ソフトバンクG、オープンAIに最大5.98兆円を追加出資 AI戦略の強化へ

2025年4月1日、ソフトバンクグループ(SBG)は、米国の人工知能(AI)企業オープンAIに対し、最大400億米ドル(約5兆9808億円)の追加出資を行うことで合意したと発表した。SBGはオープンAIとの提携を強化し、AI分野における影響力を拡大する狙いがある。
この投資により、SBGの資産価値(NAV)向上と、AIインフラ事業の発展が期待される。
SBGのAI戦略とオープンAIへの投資の背景
ソフトバンクグループは近年、AI分野への積極的な投資を進めている。
2024年以降、同社の投資ファンドであるソフトバンク・ビジョン・ファンド2を通じて、オープンAIに対して合計22億ドルを出資した。
今回の追加投資は、SBGのAI戦略の一環であり、人工汎用知能(AGI)(※)や人工超知能(ASI)の実現を見据えたものであると考えられる。
SBGはAIの発展が長期的な企業価値の向上に寄与すると判断し、オープンAIとの関係を強化してきた。また、オープンAIと米オラクルと共同でAIインフラ構築を目指す合弁事業「スターゲート」も展開中であり、このプロジェクトを通じてSBGのAI市場での地位を確立する狙いがある。

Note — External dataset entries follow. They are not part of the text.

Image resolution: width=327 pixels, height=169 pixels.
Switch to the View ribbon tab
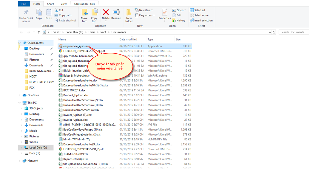coord(64,4)
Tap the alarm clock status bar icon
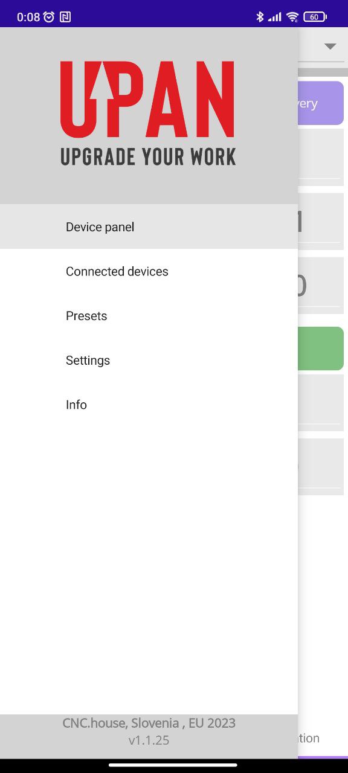The height and width of the screenshot is (773, 348). (x=49, y=17)
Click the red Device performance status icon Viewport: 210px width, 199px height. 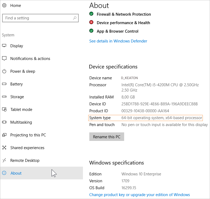click(x=91, y=23)
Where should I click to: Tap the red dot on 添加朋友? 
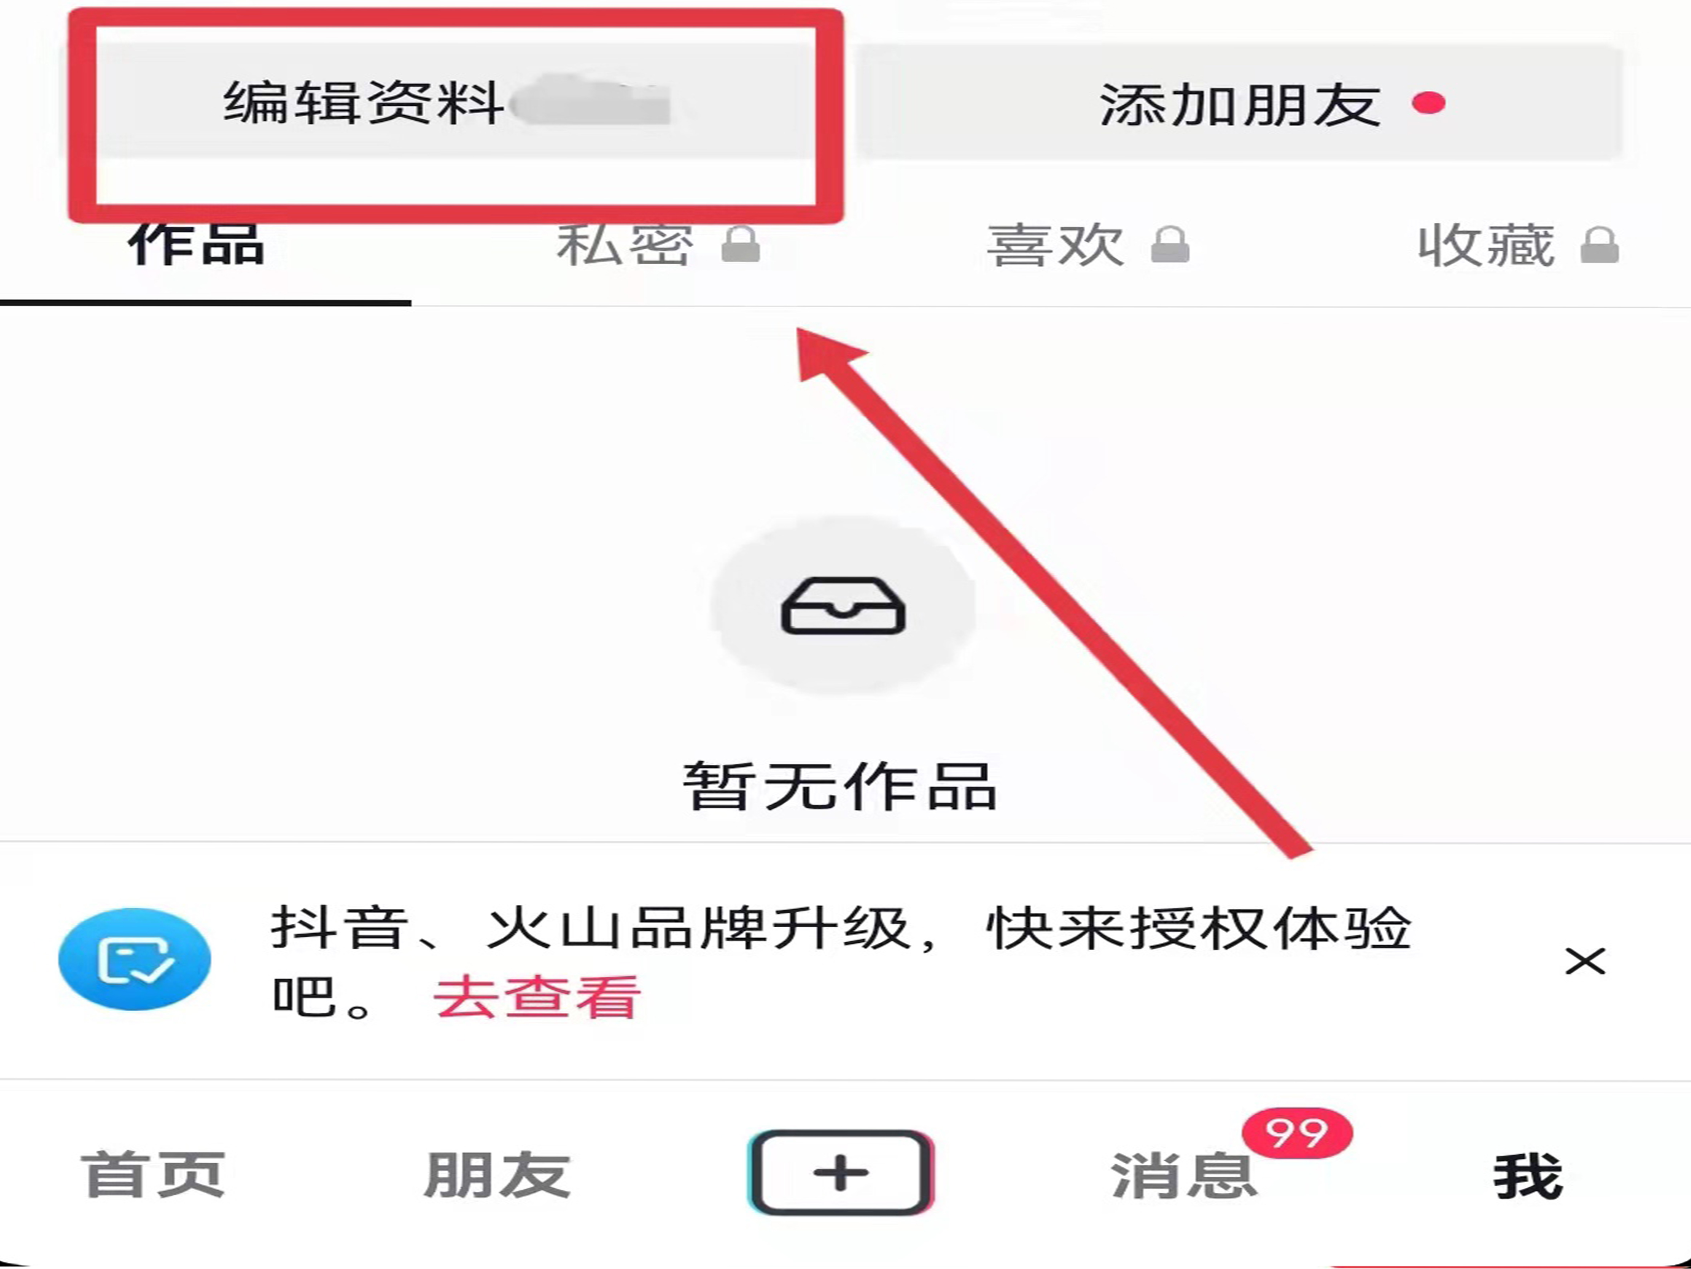pos(1428,102)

※人工汎用知能(AGI):人間のように幅広い知識を持ち、汎用的な課題を解決できるAI技術。現時点では実現されていないが、今後のAI研究の主要な目標とされる。
今回の出資による市場への影響と展望
SBGの今回の追加出資は、AI戦略の大きな転換点になると見られる。
特に、オープンAIとの関係強化を通じて、AIインフラ事業の拡大が加速する可能性が高い。スターゲートのような大規模プロジェクトが進展すれば、AIの処理能力向上とデータセンター事業の拡大が見込まれ、SBGの事業ポートフォリオに新たな収益源をもたらすだろう。

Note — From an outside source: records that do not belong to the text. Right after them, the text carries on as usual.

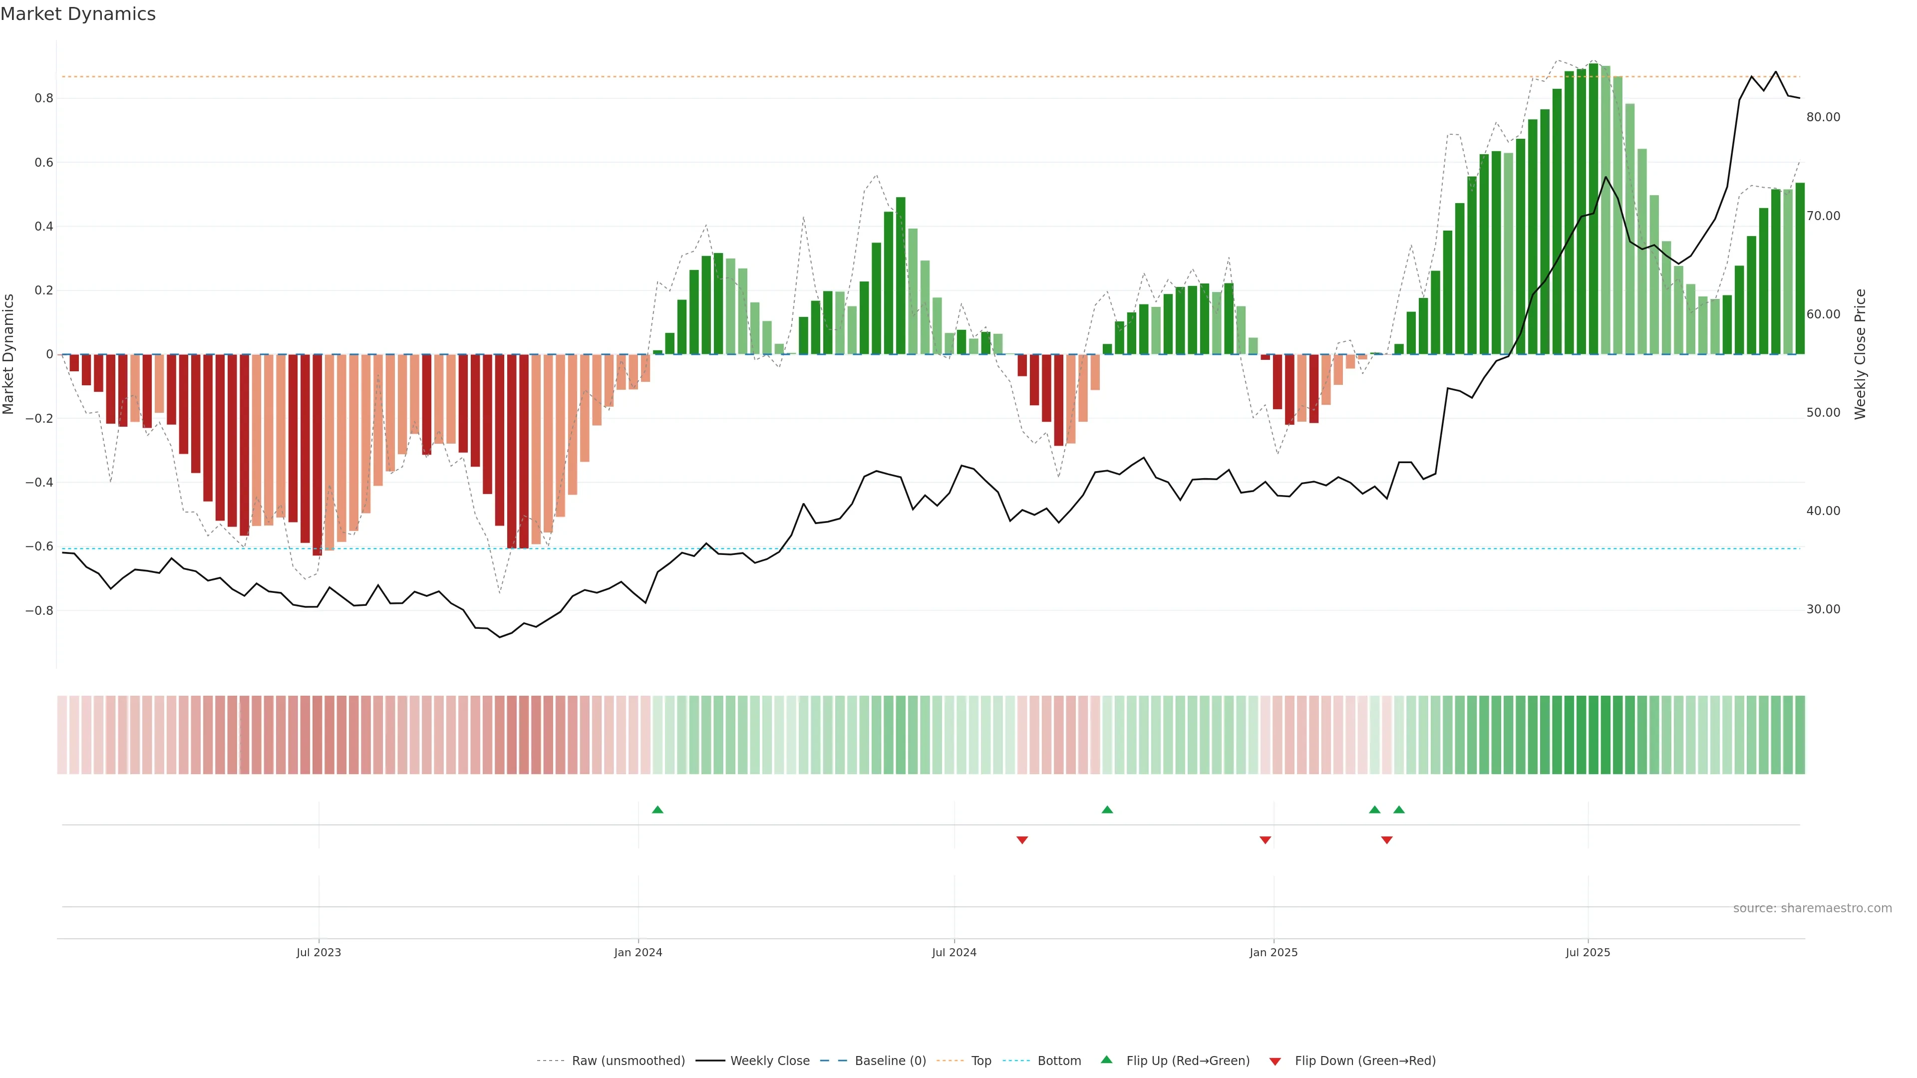Click the red flip-down triangle just before Jan 2025
The height and width of the screenshot is (1078, 1917).
click(1265, 840)
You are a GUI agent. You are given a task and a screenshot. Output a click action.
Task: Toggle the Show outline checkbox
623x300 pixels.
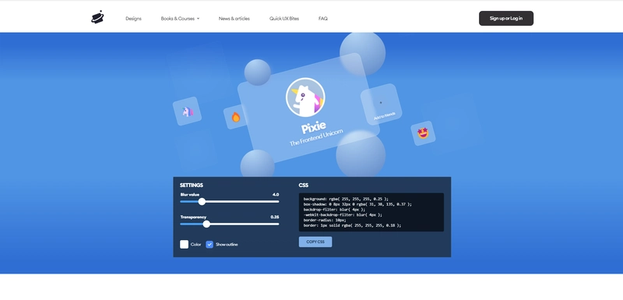[209, 245]
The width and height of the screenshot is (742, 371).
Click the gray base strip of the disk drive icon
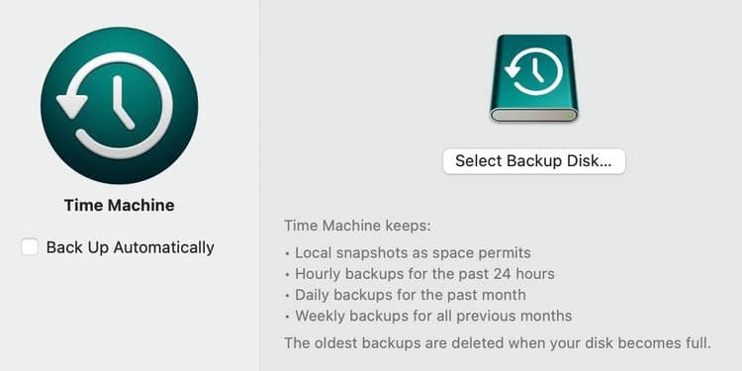tap(534, 115)
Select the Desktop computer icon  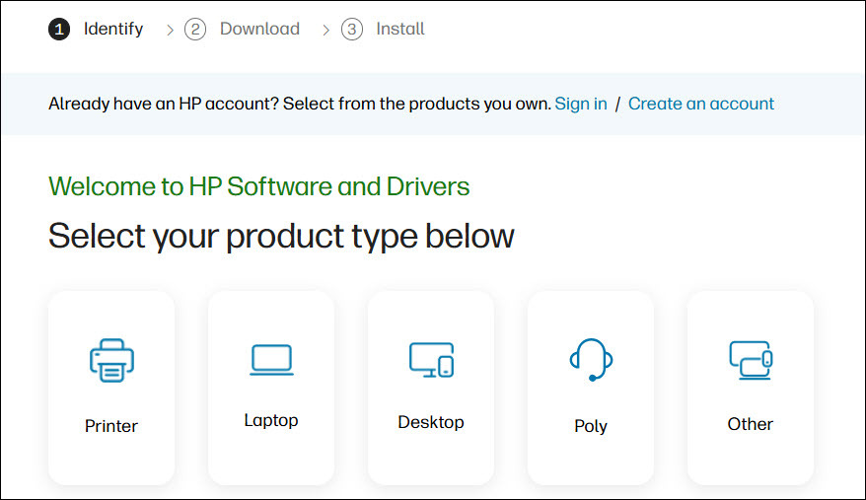tap(431, 360)
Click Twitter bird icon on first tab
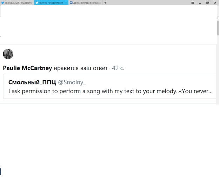The width and height of the screenshot is (219, 189). coord(2,2)
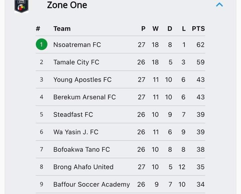Viewport: 241px width, 194px height.
Task: Click the L losses column header
Action: [x=184, y=28]
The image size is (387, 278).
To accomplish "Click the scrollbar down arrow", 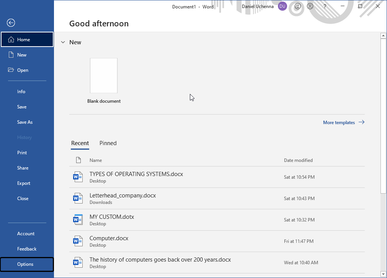I will tap(383, 274).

一方で、AI市場全体の動向には注視する必要があるだろう。
規制強化の動きが世界各国で進んでおり、AIの倫理問題やデータプライバシーの課題が投資のリスク要因として浮上している。特に、欧州連合(EU)や米国政府がAI規制の枠組みを強化する方針を示しており、オープンAIの事業展開に影響を与える可能性は十分にある。
総じて、SBGのオープンAIへの追加出資は、AI市場の未来を大きく左右する動きの一つだと言える。
短期的には技術革新と市場拡大のメリットが見込まれるが、長期的には技術開発の進展や競争環境、規制動向が重要なカギを握ることになるだろう。